- [Short task a]: Repeat word for word everything in the Rathkeale Abbey history from "Rathkeale Abbey was" down to "St. Martin forever.".
---------- Provided passage ----------
Rathkeale Abbey was founded by one Gilbert Hervey for the Augustinian Canons of the Order of Arosia in the year 1280. It was endowed by Elinor Purcell, Herveys niece, with the 10th loaf of every baking, the 10th flagon of every brewing, the 10th pork, the 10th mutton and a large portion of every ox killed in the Manor of Mayer (Croagh).

In 1290 a law suit was carried on between Thomas Le Chapelin, Guardian of the house of St. Senan of Scattery Island, and Benedict, Prior of St. Marys, Rathkeale. In 1307, Hugh, son of Elinor Purcell was sued by the Prior for not fulfilling the grant made by his mother. The law-suit ended in a compromise - Hugh agreeing to give yearly to the Prior, 2 crannogs of bread corn, 3 crannogs of oats on the Feast of St. Michael and 4 porks on the Feast of St. Martin forever.

In 1318 Thomas Purcell was Prior of the Abbey. He was accused of violence at Croagh. In 1463 Pope Pius III addressed a letter to the prior of Rathkeale, containing instructions about conferring the Rectorship of Randbarad, diocese of Ardfert on David Fitzmaurice of the same diocese.

The Monastery " owned the Mill and a great Island (Masseys) and a large part of the water weir. There were six ploughlands and six quarters and it all belonged to the Church with all kinds of tithes. There was great discord between Gerald-n-Cora, head of the Geraldines and the McCarthy Mores who said that the said Geraldines took the best lands of the McCarthys in Glenquin (Clenian) and had given for the same in the Church in Dun Downall, in Connelloe, six days there and six days given by Ridelagh in his own town, Riddlestown" The Geraldines took McCarthys place of sepulchre and gave him instead, right of sepulchre at Glenarold, these ruins are situated adjacent to Rathkeale, and we are all well acquainted with our picturesque River Deel and the lovely wooded island, one of the favourite walks of Rathkeale folk young and old.

In 1513 Thomas Hayes bound himself to the Apostolic Chamber for the first fruits of the Priorship of "The Blessed Virgin, order of St. Augustine, Rathkeale.
----------
- [Short task b]: In the listing, swap "file tree" for "sidebar" and give back everything from the line with "Click the blue 베팅첨부 button" down to the line with "click(97, 97)", otherwise unchanged. Leave the pictures out.
---------- Entries supplied ----------
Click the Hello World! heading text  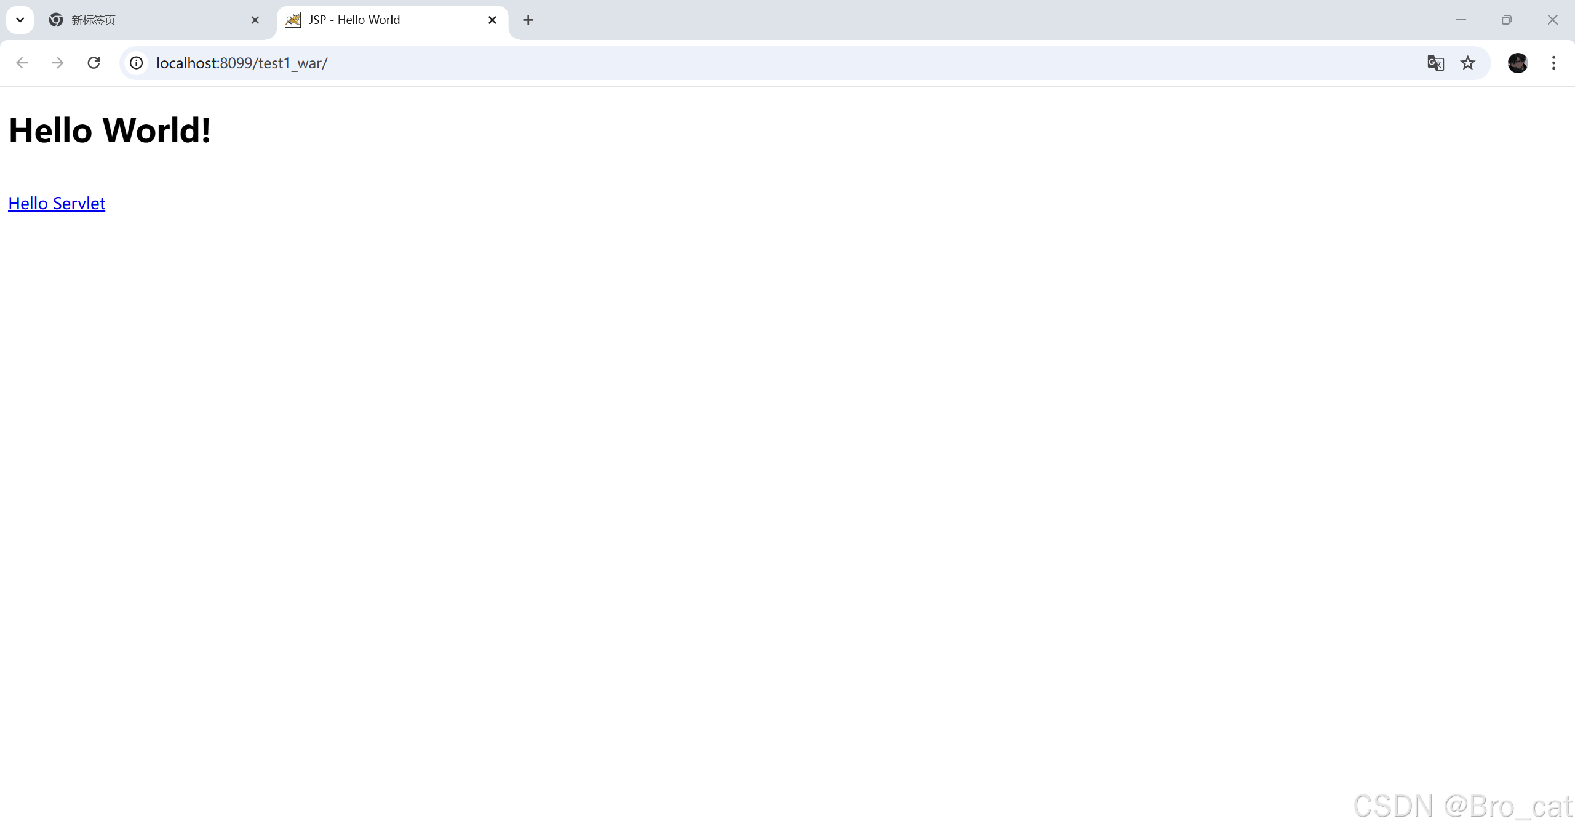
----------
---------- Entries supplied ----------
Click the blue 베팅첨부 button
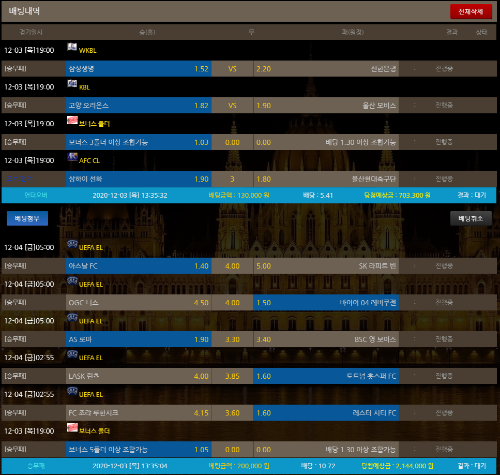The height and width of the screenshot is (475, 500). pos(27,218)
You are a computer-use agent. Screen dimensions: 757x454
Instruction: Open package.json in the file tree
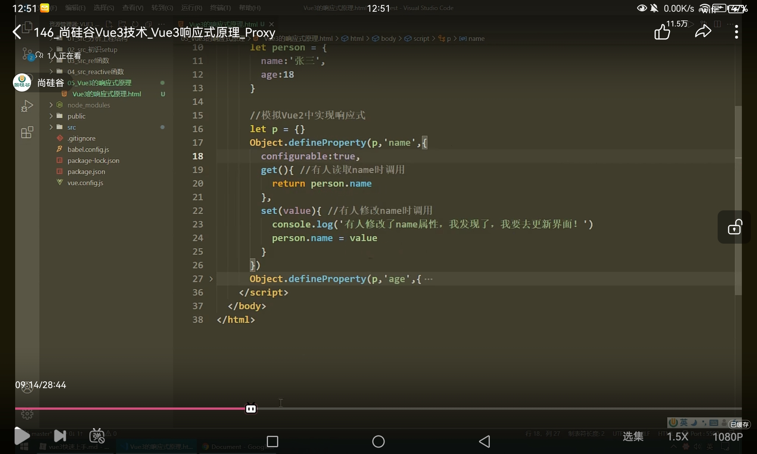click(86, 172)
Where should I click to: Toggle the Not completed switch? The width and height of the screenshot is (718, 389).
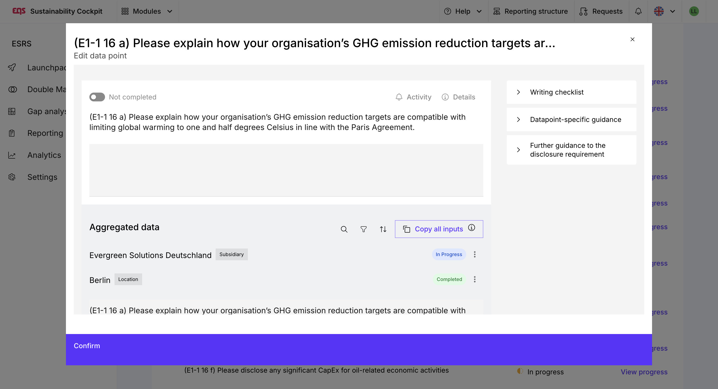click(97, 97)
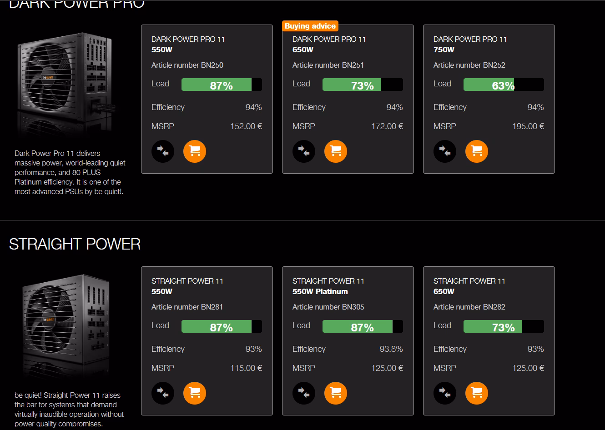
----------
- [Complete answer a]:
Rathkeale Abbey was founded by one Gilbert Hervey for the Augustinian Canons of the Order of Arosia in the year 1280. It was endowed by Elinor Purcell, Herveys niece, with the 10th loaf of every baking, the 10th flagon of every brewing, the 10th pork, the 10th mutton and a large portion of every ox killed in the Manor of Mayer (Croagh).

In 1290 a law suit was carried on between Thomas Le Chapelin, Guardian of the house of St. Senan of Scattery Island, and Benedict, Prior of St. Marys, Rathkeale. In 1307, Hugh, son of Elinor Purcell was sued by the Prior for not fulfilling the grant made by his mother. The law-suit ended in a compromise - Hugh agreeing to give yearly to the Prior, 2 crannogs of bread corn, 3 crannogs of oats on the Feast of St. Michael and 4 porks on the Feast of St. Martin forever.

- [Complete answer b]:
Click the blue 베팅첨부 button
The height and width of the screenshot is (475, 500). pos(27,218)
You are a computer-use agent. Screen dimensions: 757x454
Instruction: Open package.json in the sidebar
click(86, 172)
Where should I click to: Toggle the Not completed switch? The width and height of the screenshot is (718, 389).
click(97, 97)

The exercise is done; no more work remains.